Our aim i s to identify, at a molecular level, membrane protein interactions which communicate an intracellular event (i.e. hemoglobin S polymerization or aggregation) across the membrane and produce surface alterations leading to cell adherence to vascular endothelium. The experimental approach will include: studies of the associations of polymerized and denatured hemoglobin S with peripheral and integral membrane proteins, comparisons of lateral mobility and clustering of glycophorin A and band 3, and examination of effects of various skeletal pertubations on glycophorin A and band 3 mobility, distribution and adherence of red cells or ghosts to vaccular endothelium and macrophages. 2. Effect of hemoglobin on skeletal protien association. We have recently observed that hemoglobin stabilizes spectrin in the membrane in the tetrametric form.
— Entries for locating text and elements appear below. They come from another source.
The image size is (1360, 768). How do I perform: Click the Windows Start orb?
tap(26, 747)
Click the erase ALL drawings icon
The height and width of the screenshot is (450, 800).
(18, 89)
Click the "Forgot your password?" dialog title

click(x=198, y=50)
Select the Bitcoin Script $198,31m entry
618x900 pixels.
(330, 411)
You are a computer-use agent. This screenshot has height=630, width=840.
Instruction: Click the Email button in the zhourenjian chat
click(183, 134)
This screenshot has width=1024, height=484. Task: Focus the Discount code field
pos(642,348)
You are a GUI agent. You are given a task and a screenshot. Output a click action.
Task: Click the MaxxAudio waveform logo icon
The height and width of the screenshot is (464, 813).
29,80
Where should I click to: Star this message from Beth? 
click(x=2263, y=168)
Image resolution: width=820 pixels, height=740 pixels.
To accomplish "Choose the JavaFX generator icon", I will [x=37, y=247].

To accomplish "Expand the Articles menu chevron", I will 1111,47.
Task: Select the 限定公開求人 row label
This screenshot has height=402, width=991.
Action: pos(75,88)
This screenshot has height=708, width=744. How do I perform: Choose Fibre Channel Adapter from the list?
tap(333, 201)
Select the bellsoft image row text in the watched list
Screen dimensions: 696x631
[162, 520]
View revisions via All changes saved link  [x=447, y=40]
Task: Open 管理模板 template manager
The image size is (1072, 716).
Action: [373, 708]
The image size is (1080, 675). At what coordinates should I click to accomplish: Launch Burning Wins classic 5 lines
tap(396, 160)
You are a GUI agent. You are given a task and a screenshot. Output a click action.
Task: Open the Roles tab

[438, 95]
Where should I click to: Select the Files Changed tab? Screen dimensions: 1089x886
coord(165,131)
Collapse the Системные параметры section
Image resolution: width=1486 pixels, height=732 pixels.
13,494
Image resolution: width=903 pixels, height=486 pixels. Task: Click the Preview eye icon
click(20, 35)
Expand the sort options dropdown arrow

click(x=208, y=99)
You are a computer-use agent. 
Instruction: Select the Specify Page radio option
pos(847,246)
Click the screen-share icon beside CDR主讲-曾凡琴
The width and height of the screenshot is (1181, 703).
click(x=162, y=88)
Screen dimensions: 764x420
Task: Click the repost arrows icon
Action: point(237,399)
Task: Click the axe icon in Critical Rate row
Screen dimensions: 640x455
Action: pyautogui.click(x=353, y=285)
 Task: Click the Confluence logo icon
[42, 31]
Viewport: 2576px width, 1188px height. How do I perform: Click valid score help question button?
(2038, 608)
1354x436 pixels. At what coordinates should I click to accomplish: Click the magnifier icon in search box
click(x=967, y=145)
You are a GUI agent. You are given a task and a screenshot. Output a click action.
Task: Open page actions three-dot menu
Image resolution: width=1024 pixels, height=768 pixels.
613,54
We will characterize the hemoglobin effect on spectrin dimer self association (kinetics, effect on the association constant) the specificity (effect of other proteins, effect of modified or mutant hemoglobins) and the pathophysiologic relevance (studies of the structural integrity of skeletons or ghosts reconstituted with hemoglobin or other proteins). 3. Role of hemoglobin membrane interaction in membrane injury of sickled cells. We will test whether the inhibition of hemoglobin binding to the membrane inhibits the transformation of hemoglobin S red cells into sickled shape and consequently, prevents concommitant alterations in membrane permeability including clacium influx, potassium loss and, ultimately, cell dehydration and red cell-endothelial cell adherence.